Tetapi perlu di ingat bahwa penegakan hukum harus dilaksanakan sebagai suatu
sistem. Hal ini sebagai wujud dari Negara Hukum yang sangat melindungi HAM
setiap warga negaranya. Dalam bab ini penulis akan membahas lebih mendalam
mengenai kejadian salah tangkap di Indonesia yang dilakukan oleh kepolisian,
sehingga akan diketahui pengertian yang lebih mendalam bagaimanakah
sesungguhnya apa yang dimaksud dengan salah tangkap.

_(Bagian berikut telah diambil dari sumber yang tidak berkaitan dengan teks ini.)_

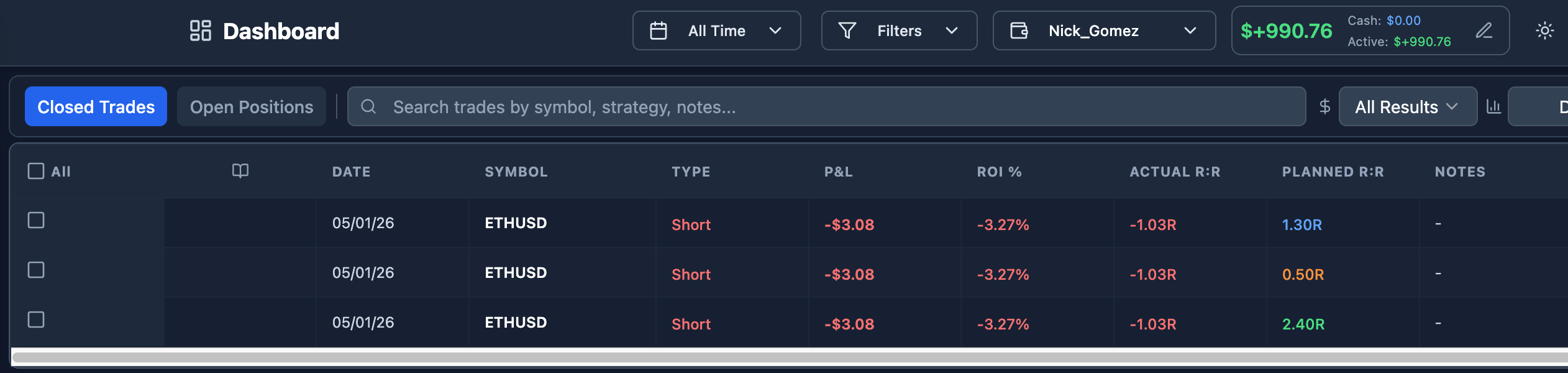1568x373 pixels.
Task: Check the select All checkbox in table header
Action: (36, 171)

B. Tanggung Jawab Negara Bagi Korban Salah
Tangkap.
Dalam sistem pemerintahan presidensiil, Presiden bertanggungjawab atas
penyelenggaraan keamanan, ketentraman dan ketertiban umum. Dikaitkan
dengan makna kepolisian sebagai alat negara sebagaimana disebutkan dalam
pasal 30 ayat (4) UUD 1945 yang menyatakan bahwa Kepolisian Negara Republik
Indonesia sebagai alat negara yang menjaga keamanan dan ketertiban
masyarakat bertugas melindungi, mengayomi, melayani masyarakat serta
menegakkan hukum. Disisi lain fungsi kepolisian yang mengemban salah satu
fungsi pemerintahan mengandung makna bahwa pemerintahan yang
diselenggarakan oleh Presiden selaku pemegang kekuasaan pemerintahan
(eksekutif) mendelegasikan sebagian kekuasaannya kepada kepolisian terutama
tugas dan wewenang dibidang keamanan dan ketertiban. Sebagaimana
dikatakan oleh Bagir Manan, bahwa Presiden adalah pimpinan tertinggi
penyelenggaraan administrasi negara.
kedudukan kepolisian dalam sistem ketatanegaraan, berada di bawah Presiden,
hal tersebut juga sesuai dengan Pasal 8 ayat (1) UU No. 2 Tahun 2002 yang
menyatakan bahwa Kepolisian Negara Republik Indonesia berada di bawah
Presiden, secara teori ketatanegaraan Presiden mengendalikan langsung
lembaga Kepolisian. Hal ini sebagai konsekuensi logis dari jabatan Presiden
sebagai Kepala pemerintahan (eksekutif). Di sisi lain kedudukan kepolisian di
bawah Presiden memiliki implikasi, bahwa tanggungjawab penyelenggaraan
kepolisian menjadi tanggung jawab Presiden, karena fungsi kepolisian adalah
salah satu fungsi pemerintahan (eksekutif) yang di pimpin oleh Presiden.
4. kesimpulan
Berdasarkan hasil penelitian dan pembahasan yang diajukan dalam penelitian ini,
dapat disimpulkan sebagai berikut:
1. ada beberapa jenis salah tangkap, diantaranya Pertama, Salah tangkap karena benar-
benar sesat, kesalahan ini terjadi karena memang tidak ada niatan jahat dari pelaku untuk
melakukan salah tangkap, maka jika terjadi salah tangkap negara bertanggung jawab
memberikan kompensasi bagi korban salah tangkap. Kedua, Salah tangkap karena adanya
kesalahan prosedur, kesalahan ini terjadi karena memang adanya kesalahan dalam
prosedur pengeluaran surat perintah penangkapan, maka jika terjadi salah tangkap
negara bertanggung jawab memberikan kompensasi bagi korban salah tangkap. Ketiga,
Salah tangkap karena adanya kesengajaan dari anggota kepolisian, kesalahan ini terjadi
karena adanya kesengajaan dari anggota kepolisian untuk menangkap orang yang bukan
pelaku sebenarnya dengan tujuan tertentu, maka jika terjadi salah tangkap negara tidak
bertanggung jawab, tanggung jawab berada pada anggota kepolisian yang melakukan
salah tangkap. Keempat, Salah tangkap karena adanya perintah atasan, kesalahan karena
perintah atasan sendiri dibedakan menjadi dua yaitu:
a. Perintah atasan yang benar, dalam hal terjadi salah tangkap maka kesalahan dan
tanggung jawab berada pada anggota kepolisian yang melakukan salah tangkap. 140
b. Perintah atasan yang salah, dalam hal terjadi salah tangkap harus di lihat dulu apakah
anggota kepolisian yang melakukan salah tangkap tersebut mengetahui apakah perintah
tersebut salah atau benar, apabila mengetahui jika perintah tersebut salah tapi masih
menangkap maka dikenakan pasal penyertaan (pasal 333 KUHP jo pasal 55 KUHP).
2. Tanggungjawab Negara bagi korban salah tangkap diwujudkan dengan pemberian
ganti rugi (kompensasi) dan rehabilitasi, selain itu dalam perkembangannya melalui
Undang-Undang Nomor 13 Tahun 2006 tentang Perlindungan Saksi dan Korban, negara
juga di amanatkan memberi bantuan medis dan bantuan rehabilitasi psikologis
(reparation) terhadap korban.. Selain pemberian bantuan dan kompensasi, bentuk
tanggungjawab negara yang lainnya adalah dengan Praperadilan, dimana korban
maupun keluarga korban dapat mengajukan permohonan untuk menghentikan
penyidikan maupun penuntutan yang dianggap tidak sah dan tidak sesuai prosedural.